All of this offensive success has also helped boost his expected statistics. Currently, his expected batting average sits at a walloping .406. It would be somewhat miraculous if he could pull this off, but one must wonder at his current rate (and with small sample sizes disregarded). It’s fifth in the league, trailing former Brave Joc Pederson and the Texas Rangers’ Jonah Heim. Olson’s xwOBA sits at .517, tying him with Victor Reyes of the Detroit Tigers for fifth-best in baseball. Yet another astounding thing about Olson is that, among these leaders, he has some of the slimmest margins between his current output and his expectations. For instance, his actual average is 0.006 points higher than his XBA. This shows that fans should always expect him to hit close to where he needs to be, no matter where he goes from here.
Matt Olson By Pitch
When broken down by pitch selection, Matt Olson’s trajectory becomes apparent. His best work has been done against fastballs (.368 avg, .632 slugging). Now, this is nothing new, as in 2021, Olson hit .287, with 25 of his 39 homers coming against the pitch. Yet, teams continued to throw it to him, as over 57 percent of the deliveries he saw were fastballs. The trend has continued into this season (58.4 percent fastballs). While Olson being new to the league needs to be factored in, it does make one question why he continues to see them. Historically, he has struggled mightily against breaking pitches. Again, his torrid start to 2022 speaks against this. Nonetheless, it does cause a spark of curiosity that opposing coaches can only answer.

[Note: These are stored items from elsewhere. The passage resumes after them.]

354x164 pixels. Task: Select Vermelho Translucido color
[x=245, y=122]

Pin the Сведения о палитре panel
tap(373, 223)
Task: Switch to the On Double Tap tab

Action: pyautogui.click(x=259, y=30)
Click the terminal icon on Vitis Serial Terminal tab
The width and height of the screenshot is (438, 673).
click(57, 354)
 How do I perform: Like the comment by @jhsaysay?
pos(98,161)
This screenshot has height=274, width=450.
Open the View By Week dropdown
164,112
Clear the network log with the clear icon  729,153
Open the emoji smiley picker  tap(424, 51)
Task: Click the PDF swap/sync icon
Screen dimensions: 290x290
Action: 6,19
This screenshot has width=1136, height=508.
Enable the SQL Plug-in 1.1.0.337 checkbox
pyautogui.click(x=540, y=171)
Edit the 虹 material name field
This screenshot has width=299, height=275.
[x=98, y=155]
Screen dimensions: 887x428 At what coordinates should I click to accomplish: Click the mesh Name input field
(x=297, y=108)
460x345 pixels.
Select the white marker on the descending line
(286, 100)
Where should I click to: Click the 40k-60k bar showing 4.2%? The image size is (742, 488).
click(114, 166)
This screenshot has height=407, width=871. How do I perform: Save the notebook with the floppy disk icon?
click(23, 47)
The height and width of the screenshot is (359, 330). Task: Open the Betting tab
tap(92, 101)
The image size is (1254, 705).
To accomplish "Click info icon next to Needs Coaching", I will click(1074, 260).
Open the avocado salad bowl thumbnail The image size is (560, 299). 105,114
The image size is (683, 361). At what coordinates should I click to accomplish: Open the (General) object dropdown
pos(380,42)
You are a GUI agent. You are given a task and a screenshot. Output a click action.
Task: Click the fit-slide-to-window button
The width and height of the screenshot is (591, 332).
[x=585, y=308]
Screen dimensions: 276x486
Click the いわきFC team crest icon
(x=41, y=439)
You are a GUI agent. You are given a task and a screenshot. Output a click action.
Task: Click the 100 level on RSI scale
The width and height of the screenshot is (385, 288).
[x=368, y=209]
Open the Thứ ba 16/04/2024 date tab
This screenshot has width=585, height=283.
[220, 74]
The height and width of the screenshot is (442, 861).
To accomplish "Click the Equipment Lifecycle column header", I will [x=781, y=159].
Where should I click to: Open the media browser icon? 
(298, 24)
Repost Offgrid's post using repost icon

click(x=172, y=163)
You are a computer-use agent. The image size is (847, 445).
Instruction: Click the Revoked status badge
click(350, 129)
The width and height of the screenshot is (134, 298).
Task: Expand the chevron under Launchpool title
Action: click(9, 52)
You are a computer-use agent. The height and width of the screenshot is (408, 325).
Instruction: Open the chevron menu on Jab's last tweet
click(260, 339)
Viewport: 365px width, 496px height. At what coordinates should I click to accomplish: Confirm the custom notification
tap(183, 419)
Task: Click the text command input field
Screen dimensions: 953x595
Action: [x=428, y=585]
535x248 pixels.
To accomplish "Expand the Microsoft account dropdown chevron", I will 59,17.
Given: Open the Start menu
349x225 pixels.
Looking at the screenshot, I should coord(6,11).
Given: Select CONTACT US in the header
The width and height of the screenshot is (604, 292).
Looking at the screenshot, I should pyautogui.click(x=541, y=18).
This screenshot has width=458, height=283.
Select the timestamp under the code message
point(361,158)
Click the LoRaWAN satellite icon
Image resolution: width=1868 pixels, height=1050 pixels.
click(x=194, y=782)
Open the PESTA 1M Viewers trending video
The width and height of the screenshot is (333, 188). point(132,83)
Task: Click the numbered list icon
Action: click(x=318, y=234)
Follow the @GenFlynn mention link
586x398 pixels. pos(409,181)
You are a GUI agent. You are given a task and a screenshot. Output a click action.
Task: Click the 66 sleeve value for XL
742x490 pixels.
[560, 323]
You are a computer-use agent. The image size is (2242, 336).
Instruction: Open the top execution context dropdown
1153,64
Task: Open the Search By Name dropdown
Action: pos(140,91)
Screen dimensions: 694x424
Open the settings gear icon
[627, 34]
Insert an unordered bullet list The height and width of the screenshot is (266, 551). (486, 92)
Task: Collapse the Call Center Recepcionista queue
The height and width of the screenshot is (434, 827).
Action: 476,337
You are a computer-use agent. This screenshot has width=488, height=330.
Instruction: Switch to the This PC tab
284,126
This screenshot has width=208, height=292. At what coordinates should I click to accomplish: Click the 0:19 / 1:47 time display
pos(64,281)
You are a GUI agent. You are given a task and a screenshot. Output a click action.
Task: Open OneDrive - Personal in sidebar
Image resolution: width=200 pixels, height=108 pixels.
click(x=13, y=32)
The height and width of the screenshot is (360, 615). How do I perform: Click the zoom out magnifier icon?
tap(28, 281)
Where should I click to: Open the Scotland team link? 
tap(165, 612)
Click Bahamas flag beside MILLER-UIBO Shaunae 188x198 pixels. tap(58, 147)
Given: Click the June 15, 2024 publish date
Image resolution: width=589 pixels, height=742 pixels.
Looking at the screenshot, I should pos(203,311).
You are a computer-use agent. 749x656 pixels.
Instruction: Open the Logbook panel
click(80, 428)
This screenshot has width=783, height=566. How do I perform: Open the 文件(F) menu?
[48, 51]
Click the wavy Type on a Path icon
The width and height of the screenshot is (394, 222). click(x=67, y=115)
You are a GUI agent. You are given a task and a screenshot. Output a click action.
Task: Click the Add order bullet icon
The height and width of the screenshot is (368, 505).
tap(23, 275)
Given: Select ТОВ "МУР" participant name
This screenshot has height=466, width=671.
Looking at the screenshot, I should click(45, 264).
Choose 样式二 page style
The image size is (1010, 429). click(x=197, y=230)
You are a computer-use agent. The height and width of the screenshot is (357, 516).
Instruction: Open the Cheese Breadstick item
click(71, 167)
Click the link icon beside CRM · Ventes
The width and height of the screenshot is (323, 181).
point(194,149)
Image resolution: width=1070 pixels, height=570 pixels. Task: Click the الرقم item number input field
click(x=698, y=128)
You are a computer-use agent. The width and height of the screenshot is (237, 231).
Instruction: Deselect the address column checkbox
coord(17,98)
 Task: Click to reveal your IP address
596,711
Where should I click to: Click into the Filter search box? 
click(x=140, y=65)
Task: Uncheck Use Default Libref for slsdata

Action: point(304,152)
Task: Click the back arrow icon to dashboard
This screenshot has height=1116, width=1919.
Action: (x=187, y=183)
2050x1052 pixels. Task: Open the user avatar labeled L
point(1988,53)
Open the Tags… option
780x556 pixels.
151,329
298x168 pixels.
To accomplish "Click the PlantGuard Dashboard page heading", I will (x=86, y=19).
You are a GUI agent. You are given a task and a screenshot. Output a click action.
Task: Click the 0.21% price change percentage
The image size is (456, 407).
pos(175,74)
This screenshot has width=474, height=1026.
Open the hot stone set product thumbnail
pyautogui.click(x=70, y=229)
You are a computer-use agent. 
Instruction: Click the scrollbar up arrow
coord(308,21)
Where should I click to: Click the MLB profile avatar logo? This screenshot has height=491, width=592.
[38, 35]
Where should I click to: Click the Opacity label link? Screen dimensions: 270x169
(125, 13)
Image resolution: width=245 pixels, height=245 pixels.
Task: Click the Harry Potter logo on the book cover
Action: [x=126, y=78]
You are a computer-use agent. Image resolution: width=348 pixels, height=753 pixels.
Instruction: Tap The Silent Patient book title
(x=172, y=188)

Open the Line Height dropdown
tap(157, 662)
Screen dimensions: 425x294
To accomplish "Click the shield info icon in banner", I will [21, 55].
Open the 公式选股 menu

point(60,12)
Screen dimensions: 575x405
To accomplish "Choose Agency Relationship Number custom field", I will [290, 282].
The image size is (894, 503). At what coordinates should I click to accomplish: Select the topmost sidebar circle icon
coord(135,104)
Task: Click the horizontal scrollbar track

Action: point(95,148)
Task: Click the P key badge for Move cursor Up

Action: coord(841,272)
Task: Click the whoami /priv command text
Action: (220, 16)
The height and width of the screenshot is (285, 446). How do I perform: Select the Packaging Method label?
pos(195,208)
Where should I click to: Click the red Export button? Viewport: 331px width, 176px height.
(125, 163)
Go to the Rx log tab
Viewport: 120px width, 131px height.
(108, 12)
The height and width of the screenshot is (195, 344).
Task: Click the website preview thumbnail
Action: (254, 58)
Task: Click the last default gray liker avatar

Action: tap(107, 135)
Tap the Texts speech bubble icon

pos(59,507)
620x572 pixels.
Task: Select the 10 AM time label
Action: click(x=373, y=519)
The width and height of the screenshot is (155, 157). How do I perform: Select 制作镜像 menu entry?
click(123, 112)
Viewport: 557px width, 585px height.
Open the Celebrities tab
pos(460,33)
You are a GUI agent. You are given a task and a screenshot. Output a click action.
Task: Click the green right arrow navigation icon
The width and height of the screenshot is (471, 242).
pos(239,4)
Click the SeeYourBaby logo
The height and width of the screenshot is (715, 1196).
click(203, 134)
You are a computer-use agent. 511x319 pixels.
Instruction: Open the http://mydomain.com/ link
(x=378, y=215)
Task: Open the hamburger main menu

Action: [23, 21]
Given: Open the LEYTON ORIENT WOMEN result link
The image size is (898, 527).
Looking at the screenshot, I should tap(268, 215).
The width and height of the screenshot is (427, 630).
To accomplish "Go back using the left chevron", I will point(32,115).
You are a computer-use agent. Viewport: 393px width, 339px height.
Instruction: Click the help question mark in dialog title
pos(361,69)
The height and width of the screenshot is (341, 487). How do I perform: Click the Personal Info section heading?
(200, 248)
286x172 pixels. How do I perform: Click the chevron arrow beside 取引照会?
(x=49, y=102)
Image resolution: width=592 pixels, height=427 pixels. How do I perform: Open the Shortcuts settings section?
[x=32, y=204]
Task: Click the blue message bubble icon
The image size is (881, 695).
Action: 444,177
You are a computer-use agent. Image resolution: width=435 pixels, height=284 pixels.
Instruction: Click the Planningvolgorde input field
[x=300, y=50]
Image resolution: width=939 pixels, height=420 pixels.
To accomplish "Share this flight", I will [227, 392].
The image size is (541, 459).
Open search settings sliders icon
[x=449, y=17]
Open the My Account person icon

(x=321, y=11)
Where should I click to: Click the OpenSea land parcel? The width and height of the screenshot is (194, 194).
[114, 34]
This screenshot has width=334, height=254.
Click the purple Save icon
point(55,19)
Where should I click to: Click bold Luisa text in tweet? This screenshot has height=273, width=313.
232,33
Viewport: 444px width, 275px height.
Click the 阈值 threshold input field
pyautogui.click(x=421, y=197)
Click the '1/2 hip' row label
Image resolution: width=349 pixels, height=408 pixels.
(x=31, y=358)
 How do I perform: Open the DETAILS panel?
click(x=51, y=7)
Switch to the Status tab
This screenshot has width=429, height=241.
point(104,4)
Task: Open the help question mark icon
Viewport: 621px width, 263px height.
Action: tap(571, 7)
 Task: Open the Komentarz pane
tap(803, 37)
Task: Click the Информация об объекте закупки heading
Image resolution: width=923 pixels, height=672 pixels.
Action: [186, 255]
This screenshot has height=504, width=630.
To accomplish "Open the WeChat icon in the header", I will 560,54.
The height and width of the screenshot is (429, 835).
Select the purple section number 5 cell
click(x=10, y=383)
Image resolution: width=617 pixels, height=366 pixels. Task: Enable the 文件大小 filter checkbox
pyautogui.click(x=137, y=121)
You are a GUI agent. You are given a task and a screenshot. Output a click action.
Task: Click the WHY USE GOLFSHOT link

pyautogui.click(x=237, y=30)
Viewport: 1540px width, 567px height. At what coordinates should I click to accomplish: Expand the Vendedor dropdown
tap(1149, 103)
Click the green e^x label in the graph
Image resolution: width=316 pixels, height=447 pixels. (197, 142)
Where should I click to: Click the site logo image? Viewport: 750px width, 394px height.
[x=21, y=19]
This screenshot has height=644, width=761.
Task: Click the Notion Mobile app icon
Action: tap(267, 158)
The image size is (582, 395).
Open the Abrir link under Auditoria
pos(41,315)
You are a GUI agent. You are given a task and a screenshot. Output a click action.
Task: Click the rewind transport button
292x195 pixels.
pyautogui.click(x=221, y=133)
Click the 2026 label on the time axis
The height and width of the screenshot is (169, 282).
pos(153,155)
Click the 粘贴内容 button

A Valuable Player, Even Outside The Zone
Yet another fascinating layer to Matt Olson’s offensive success is his run value on pitches well out of the strike zone. He’s posted a +4 run value so far this season. His importance in the “chase” zone is +3, and he’s seen 23% of pitches hit that mark. He’s also taken 90% of these deliveries, zeroing in on the 10 perc that miss and walloping them. When pitches are dead center, he’s posted a -2 run value—considering his unconventional batting stance, his ability to crush pitches where most batters usually chase and miss shouldn’t be surprising. However, it is still big-league pitching. Nothing should be taken for granted.
Matt Olson Is A Terrific Replacement
All in all, Matt Olson has placed himself within the good graces of Braves Country by having this beginning. Replacing a beloved legend cannot be the easiest of tasks. Olson has taken to his with all the offensive prowess that the team expects of him. While his defense has been unspectacular, and he runs…shall we say…slowly, his bat has been more than enough. Given some time, the rest should start falling into place.